Extracted entries
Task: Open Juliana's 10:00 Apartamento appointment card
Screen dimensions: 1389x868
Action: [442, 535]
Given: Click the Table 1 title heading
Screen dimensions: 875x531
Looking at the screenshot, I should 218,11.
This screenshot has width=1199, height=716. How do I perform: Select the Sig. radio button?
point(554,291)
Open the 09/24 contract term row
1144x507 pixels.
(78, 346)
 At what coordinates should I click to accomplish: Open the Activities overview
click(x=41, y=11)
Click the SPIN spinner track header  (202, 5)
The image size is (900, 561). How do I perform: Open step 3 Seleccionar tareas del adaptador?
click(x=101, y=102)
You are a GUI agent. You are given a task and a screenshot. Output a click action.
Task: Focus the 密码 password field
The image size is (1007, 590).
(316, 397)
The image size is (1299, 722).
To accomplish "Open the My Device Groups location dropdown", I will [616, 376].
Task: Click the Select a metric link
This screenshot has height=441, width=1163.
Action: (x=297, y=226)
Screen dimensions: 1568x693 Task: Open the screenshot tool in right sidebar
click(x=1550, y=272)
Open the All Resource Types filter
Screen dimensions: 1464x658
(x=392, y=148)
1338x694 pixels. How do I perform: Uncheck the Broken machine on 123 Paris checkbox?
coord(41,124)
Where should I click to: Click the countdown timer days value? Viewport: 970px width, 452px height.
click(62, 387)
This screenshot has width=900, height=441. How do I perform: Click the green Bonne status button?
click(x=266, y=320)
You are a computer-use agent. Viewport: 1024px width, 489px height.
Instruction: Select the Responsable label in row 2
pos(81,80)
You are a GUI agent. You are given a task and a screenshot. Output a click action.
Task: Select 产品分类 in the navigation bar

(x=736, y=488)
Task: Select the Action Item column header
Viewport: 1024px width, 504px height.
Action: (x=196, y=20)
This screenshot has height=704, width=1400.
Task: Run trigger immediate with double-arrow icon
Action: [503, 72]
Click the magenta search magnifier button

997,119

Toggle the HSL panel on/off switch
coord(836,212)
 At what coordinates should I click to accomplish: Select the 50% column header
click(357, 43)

Assigned task
Using the listing above, return word for word each line from the one that has "At what coordinates should I click to accomplish: Open" through the one that has "Task: Select the Action Item column header", and no line outside that range.

Answer below
 At what coordinates should I click to accomplish: Open the Activities overview
click(x=41, y=11)
Click the SPIN spinner track header  (202, 5)
The image size is (900, 561). How do I perform: Open step 3 Seleccionar tareas del adaptador?
click(x=101, y=102)
You are a GUI agent. You are given a task and a screenshot. Output a click action.
Task: Focus the 密码 password field
The image size is (1007, 590).
(316, 397)
The image size is (1299, 722).
To accomplish "Open the My Device Groups location dropdown", I will [616, 376].
Task: Click the Select a metric link
This screenshot has height=441, width=1163.
Action: (x=297, y=226)
Screen dimensions: 1568x693 Task: Open the screenshot tool in right sidebar
click(x=1550, y=272)
Open the All Resource Types filter
Screen dimensions: 1464x658
(x=392, y=148)
1338x694 pixels. How do I perform: Uncheck the Broken machine on 123 Paris checkbox?
coord(41,124)
Where should I click to: Click the countdown timer days value? Viewport: 970px width, 452px height.
click(62, 387)
This screenshot has width=900, height=441. How do I perform: Click the green Bonne status button?
click(x=266, y=320)
You are a computer-use agent. Viewport: 1024px width, 489px height.
Instruction: Select the Responsable label in row 2
pos(81,80)
You are a GUI agent. You are given a task and a screenshot. Output a click action.
Task: Select 产品分类 in the navigation bar

(x=736, y=488)
Task: Select the Action Item column header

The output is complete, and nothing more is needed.